Start spending and earning cryptocurrency as a consumer and business owner with:
https://steemit.com/ethereum/@wa1ker123/are-you-a-business-owner-start-accepting-bitcoin-and-ethereum
Steem Coming Soon! New Payment Gateway
I think the steemit platform will be anywhere near as influential as Facebook
I agree a thousand percent with this. Steem is a great place for us all to safely (or with much confidence) place some money. Also, thanks for the Vessel wallet suggestion, I had just been looking into it. Nothing is truly safe, but we need to be making as many safeguards as we can. I regularly back up my passcodes offline and in a few places! Building in a routine to change them regularly as well. What do you all do??
i have fun reading this post plz upvote
Its crucial to the platform that security is tight as people really do spend a lot of time on here posting and curating. Its a real time investment so any gains have to be really well protected and it has to be basically impossible to completely lose access in the same way as can happen with online wallets.
I love all the security features we have on Steemit! Most of my funds are in Steem Power, which means that it will take the hackers a full week to gain access to even 1/13th of the funds. The savings feature is also very nice when you need to have some liquid assets!
Well, you have money from your pocket in your fund,
Actually the system is very good,
Good luck for you,
Thanks, good stuff!! :D
Also watch out for tabnabbing and clickjacking (phishing)!
https://steemit.com/security/@gaottantacinque/steemit-chat-is-unsafe
Thanks for your post @acidyo.
Thats the benefit of steem, secure and durable. We may as well bask in this and nod our heads like Steeminaire.
downloading for this. Thank you @acidyo
steem wallet security system awsome..by
crypto
I really like the safe. If there is a lot of Steем, I'll put them in the safe, from there you can get them out in 3 days, but the attacker will not have time to steal money in case of a break-in.

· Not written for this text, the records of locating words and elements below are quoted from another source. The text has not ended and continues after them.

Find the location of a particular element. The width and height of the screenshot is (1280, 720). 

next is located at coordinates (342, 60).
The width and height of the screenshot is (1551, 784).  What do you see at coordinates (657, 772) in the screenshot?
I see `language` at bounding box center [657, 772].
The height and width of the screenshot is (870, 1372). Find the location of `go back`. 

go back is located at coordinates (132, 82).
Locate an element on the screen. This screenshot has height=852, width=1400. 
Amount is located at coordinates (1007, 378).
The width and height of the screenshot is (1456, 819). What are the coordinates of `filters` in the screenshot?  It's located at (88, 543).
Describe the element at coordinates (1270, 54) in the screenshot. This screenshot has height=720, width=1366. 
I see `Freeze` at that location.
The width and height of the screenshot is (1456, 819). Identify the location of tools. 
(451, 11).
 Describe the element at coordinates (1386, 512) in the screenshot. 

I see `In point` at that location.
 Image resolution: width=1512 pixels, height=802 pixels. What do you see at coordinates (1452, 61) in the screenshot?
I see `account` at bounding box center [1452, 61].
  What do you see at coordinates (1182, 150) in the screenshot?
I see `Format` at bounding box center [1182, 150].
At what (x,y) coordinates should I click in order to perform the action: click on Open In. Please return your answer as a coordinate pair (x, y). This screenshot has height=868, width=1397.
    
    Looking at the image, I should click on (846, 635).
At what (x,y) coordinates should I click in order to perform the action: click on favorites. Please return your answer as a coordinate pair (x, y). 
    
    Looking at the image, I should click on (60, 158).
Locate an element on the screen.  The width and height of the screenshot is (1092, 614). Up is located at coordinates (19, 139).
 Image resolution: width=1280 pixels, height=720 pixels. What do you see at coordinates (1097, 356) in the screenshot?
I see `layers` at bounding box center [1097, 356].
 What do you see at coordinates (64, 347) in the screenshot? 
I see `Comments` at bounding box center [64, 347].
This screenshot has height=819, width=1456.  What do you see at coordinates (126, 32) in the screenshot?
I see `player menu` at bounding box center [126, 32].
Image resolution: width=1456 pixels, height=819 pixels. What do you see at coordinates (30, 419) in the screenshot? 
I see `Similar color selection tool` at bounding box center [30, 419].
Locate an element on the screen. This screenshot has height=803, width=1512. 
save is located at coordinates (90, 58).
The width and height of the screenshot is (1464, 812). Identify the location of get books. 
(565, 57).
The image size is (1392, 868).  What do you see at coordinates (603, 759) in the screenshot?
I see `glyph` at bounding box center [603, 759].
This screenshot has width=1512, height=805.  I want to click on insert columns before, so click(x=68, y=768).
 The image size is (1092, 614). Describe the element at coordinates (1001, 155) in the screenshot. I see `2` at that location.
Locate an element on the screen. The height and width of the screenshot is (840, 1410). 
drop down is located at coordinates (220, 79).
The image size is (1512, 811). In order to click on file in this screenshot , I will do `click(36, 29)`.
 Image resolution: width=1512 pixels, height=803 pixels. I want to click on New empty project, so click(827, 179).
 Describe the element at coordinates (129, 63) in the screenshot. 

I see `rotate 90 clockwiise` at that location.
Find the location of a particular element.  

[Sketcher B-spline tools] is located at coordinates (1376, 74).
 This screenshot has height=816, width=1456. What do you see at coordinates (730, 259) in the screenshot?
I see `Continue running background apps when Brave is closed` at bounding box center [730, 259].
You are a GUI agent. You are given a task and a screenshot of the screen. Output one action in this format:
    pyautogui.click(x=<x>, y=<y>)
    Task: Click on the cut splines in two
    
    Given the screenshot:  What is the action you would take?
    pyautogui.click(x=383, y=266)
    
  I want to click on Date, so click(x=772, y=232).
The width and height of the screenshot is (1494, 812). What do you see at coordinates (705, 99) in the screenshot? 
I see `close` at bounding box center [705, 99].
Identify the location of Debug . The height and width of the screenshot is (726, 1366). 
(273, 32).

yes Steem wallet is very good
So true.
Security, scalability and speed, Steem has it all!
All the security features that you are saying here is seems to be very safe and I had already learn about this article. Fruits good for all of them who wants to invest their money to steam.
Steem is a long-term and a safe investment.With all the money being nowadays kept electronically it’s very important that the platform is as secure as this one👌
Thanks for the great information. You are genius enough to understand the problem one has to face in it. So far as my knowledge concern, this community is not old enough, so every now and then various innovations are taking place on it. So we should be very careful about our hard work earnings. Thanks friend, your advices are great assets for us. You are fantastic, wish you a very beautiful time ahead my friend.